Set the pictures aside and transcribe exactly the lines from the one containing "Instruction: Select the Score column header" through the final line of the records.

*** Material supplied ***

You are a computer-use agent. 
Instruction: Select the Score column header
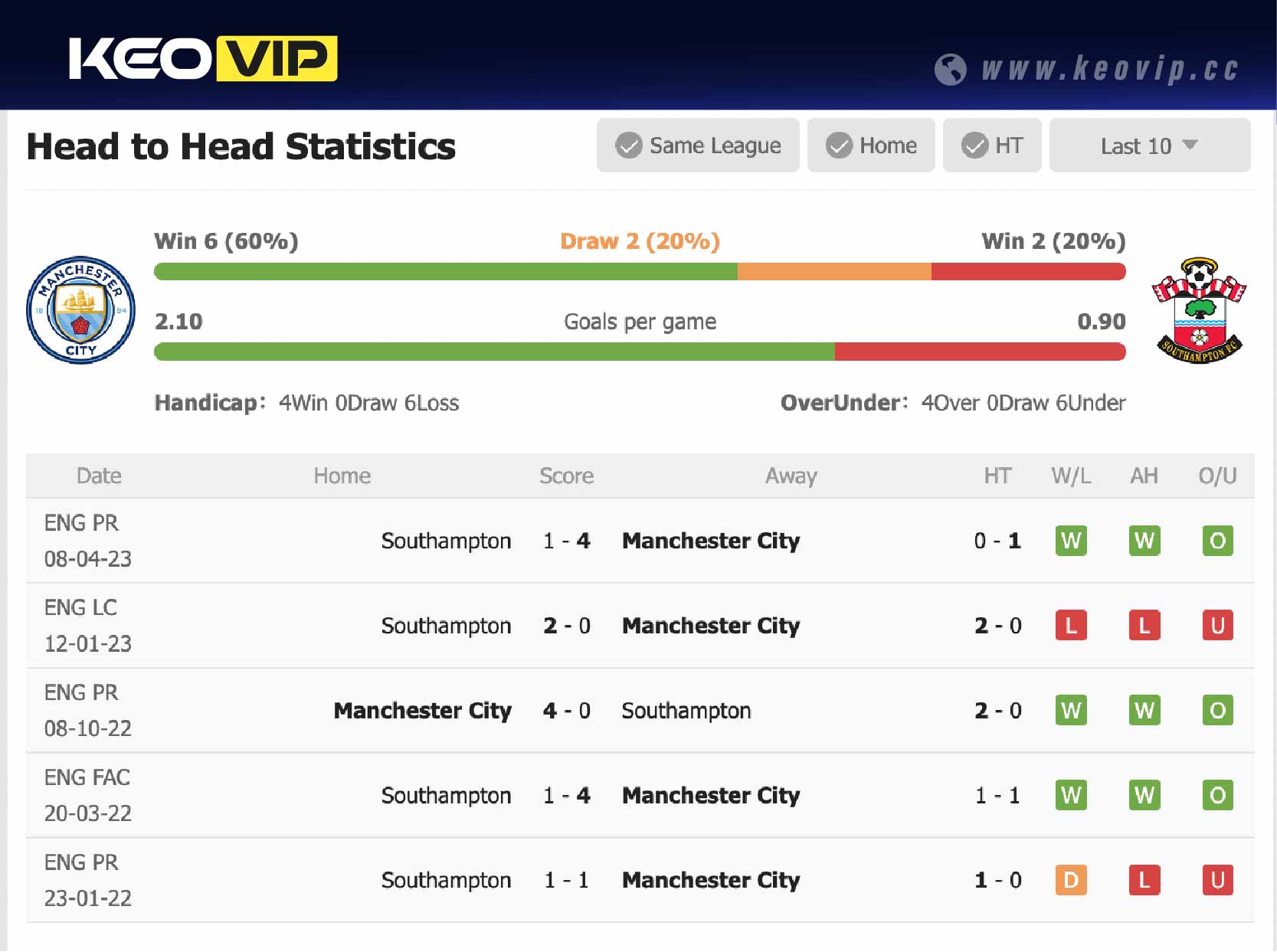tap(566, 476)
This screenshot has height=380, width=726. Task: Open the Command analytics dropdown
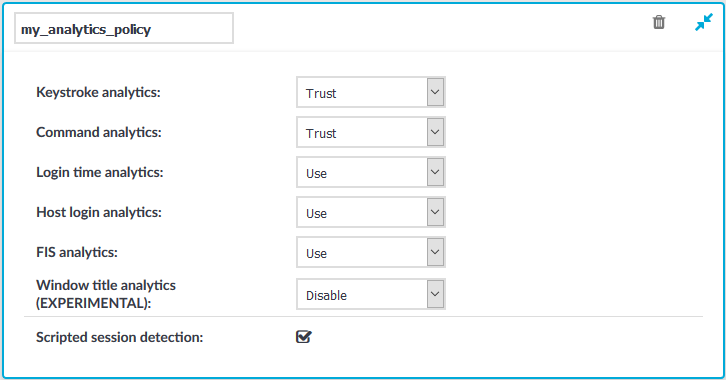pos(370,132)
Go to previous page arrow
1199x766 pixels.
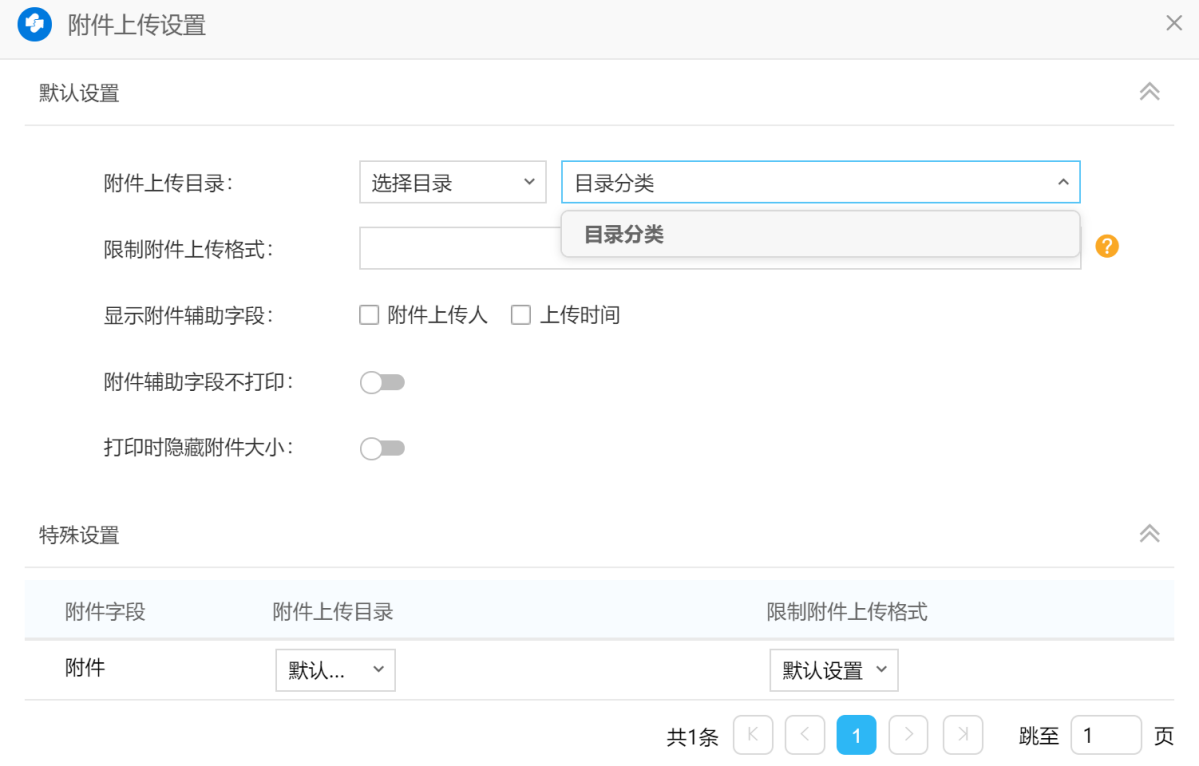(805, 736)
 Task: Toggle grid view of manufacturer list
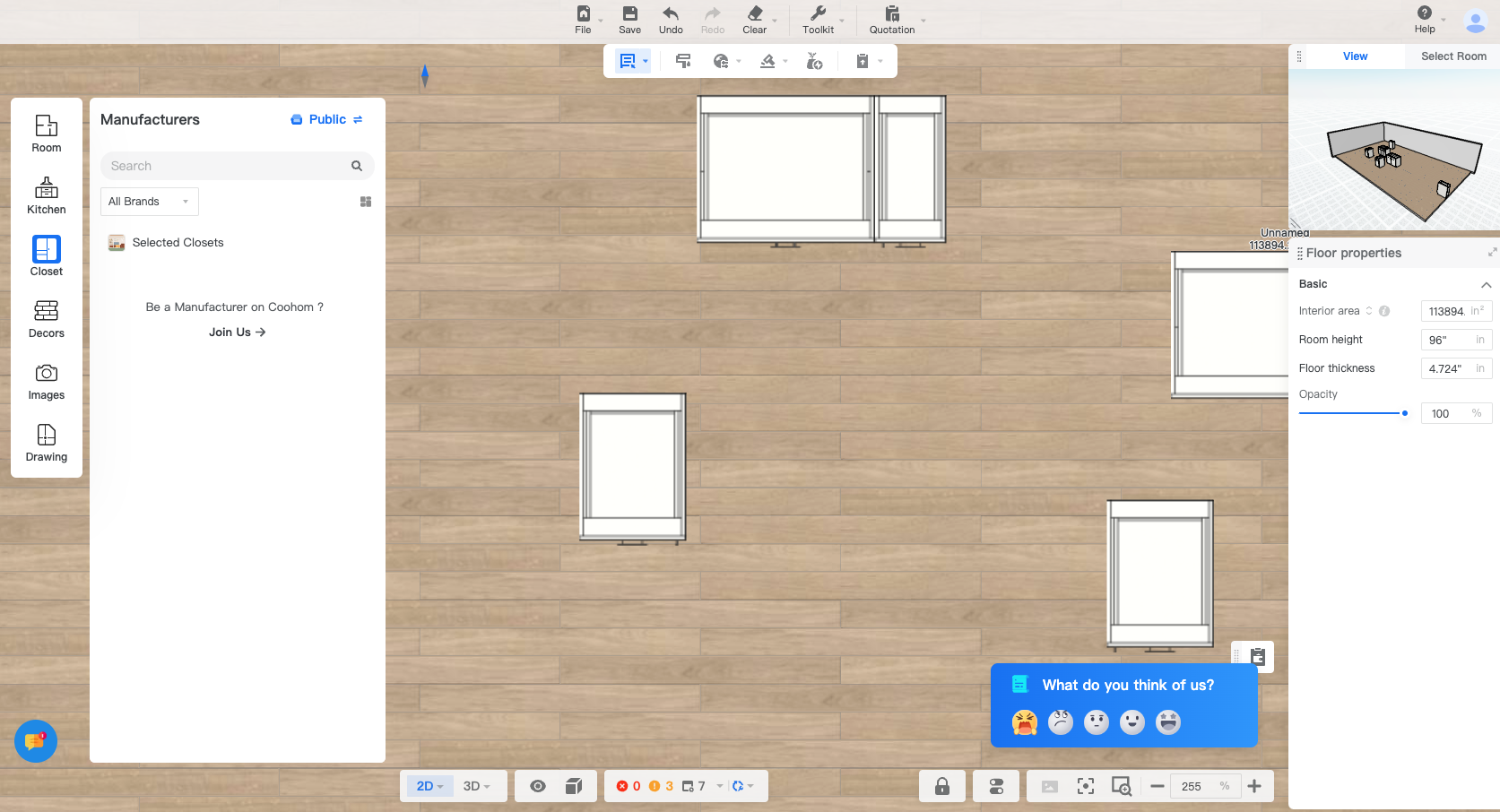tap(366, 202)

*** End of Material supplied ***

(Answer to the exercise)
Instruction: Select the Score column header
tap(566, 476)
This screenshot has height=380, width=726. Task: Open the Command analytics dropdown
pos(370,132)
Go to previous page arrow
1199x766 pixels.
(805, 736)
 Task: Toggle grid view of manufacturer list
tap(366, 202)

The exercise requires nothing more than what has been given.